どうしようもなくて、…オレは色々と頑張っています。
…移動教室のとき、遠回りになってでも蛮ちゃんのクラスの所を歩いたり。
逆に蛮ちゃんのクラスが移動で、オレの教室の前を通る時には、中にいないで廊下にでてきたり。

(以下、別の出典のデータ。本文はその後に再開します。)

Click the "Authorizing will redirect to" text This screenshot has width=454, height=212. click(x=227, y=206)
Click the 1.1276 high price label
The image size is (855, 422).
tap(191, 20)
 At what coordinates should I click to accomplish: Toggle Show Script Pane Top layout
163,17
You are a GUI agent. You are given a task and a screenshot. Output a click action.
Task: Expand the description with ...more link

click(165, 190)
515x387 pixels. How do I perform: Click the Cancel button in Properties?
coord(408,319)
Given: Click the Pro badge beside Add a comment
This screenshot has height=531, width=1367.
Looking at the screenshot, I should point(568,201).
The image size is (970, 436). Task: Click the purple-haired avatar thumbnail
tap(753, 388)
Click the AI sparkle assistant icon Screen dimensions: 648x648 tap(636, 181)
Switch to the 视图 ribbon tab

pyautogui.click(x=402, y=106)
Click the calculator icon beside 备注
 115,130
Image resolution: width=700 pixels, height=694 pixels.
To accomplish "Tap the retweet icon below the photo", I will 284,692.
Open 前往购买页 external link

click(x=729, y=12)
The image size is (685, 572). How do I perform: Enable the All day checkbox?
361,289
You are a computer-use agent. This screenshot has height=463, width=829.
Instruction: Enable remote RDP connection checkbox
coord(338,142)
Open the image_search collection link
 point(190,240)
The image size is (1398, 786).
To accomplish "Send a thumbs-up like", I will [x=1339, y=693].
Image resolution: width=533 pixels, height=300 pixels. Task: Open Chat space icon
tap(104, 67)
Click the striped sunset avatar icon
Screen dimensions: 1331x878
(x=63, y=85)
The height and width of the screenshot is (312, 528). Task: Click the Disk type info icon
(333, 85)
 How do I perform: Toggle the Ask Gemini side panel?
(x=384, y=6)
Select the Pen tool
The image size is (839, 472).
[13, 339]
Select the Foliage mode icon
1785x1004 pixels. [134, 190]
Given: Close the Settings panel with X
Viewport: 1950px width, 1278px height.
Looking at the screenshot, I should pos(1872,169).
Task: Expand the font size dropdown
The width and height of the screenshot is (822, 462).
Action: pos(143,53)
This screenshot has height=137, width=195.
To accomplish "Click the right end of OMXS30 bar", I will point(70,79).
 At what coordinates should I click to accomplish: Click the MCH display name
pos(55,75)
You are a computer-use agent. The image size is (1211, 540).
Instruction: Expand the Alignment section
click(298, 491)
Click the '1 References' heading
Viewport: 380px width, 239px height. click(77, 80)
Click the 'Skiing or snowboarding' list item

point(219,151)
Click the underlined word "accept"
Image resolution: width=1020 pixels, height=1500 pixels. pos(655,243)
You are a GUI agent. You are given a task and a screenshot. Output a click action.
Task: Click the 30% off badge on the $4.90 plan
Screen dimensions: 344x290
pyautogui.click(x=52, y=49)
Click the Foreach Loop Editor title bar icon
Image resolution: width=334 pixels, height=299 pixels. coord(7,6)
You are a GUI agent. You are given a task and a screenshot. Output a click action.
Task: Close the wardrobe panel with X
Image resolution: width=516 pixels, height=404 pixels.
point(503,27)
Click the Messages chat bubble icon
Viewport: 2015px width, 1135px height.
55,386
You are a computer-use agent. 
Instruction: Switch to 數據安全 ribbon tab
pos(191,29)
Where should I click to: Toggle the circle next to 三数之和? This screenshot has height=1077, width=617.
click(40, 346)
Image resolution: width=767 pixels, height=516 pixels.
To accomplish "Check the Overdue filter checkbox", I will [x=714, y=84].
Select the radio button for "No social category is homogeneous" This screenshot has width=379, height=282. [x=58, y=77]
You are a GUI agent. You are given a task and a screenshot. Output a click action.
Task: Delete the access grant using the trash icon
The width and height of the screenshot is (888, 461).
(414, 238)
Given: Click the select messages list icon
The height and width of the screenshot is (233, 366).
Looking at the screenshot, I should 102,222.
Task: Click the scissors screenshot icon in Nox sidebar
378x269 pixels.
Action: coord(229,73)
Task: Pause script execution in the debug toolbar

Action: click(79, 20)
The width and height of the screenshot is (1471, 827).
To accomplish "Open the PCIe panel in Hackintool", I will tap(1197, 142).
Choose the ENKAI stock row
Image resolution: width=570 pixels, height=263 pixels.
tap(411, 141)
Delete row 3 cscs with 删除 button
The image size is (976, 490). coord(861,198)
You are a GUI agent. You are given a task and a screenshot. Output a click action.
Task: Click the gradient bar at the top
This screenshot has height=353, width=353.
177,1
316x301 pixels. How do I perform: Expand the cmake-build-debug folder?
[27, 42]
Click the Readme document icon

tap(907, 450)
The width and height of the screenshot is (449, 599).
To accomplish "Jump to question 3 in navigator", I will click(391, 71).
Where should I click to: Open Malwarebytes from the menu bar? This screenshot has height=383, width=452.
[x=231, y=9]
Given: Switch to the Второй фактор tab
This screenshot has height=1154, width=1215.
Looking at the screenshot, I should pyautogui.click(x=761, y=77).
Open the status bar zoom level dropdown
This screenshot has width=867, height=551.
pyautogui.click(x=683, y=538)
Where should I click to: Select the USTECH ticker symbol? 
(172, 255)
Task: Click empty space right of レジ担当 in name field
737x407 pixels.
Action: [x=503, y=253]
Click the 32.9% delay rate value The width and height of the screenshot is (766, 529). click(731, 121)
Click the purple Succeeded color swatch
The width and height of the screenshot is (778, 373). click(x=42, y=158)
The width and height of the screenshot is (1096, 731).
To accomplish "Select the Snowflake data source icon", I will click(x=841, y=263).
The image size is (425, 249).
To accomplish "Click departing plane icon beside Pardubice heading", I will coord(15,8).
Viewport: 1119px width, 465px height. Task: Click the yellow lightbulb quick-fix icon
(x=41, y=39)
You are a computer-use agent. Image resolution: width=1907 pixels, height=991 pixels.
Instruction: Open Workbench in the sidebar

忘れ物をしたとき、わざわざ蛮ちゃんのところに借りに行ったり。
蛮ちゃんが体育のときは、ひたすら目で追って視線で気付かせようとしたり。
食堂で席を選ぶ時は、いつも蛮ちゃんが座っている辺りの近くを選んだり。
…ほんっとーに色々努力してます。
余計な体力を使って疲れちゃうことも度々あるんだけど、蛮ちゃんに会うためなら…
こんなのどうってことない。
それにそういう日には、家に帰ると蛮ちゃんがオレのことをいつも以上に心配してくれるし。
そんな些細なことでも、オレにとっては幸せなのです。
さてと、次は待ちに待った移動教室。
…あ、音楽室だから蛮ちゃんのところ通るや!良かったぁv
んぁっ?蛮ちゃん発見!
あれ…こっちにスタスタ歩いてくる。
「ぎーんじ!」
…うわ、どうしよう。
結構距離があったのに、遠くからでも気づいてくれた。
…すっごい嬉しい…。
「蛮ちゃん!」
すぐに彼の元へ走っていって、胸に飛びつく。
「蛮ちゃん大好きー!」
「なんじゃそりゃ…」
「ほんとだよー!」
あーもう。蛮ちゃんが好きすぎるよ。
…この気持ち、いつ伝えられるかな?
いや、いつも大好きだとか連発してるんだけどね?
なんか信じてもらえてない感じがするからさ。
――今はまだ、偶然を装って蛮ちゃんに近づく。
……それだけで、精一杯なのです。
この話では、美堂さんも銀次のことが好きなのです。両片思いとかパロとか大好きです。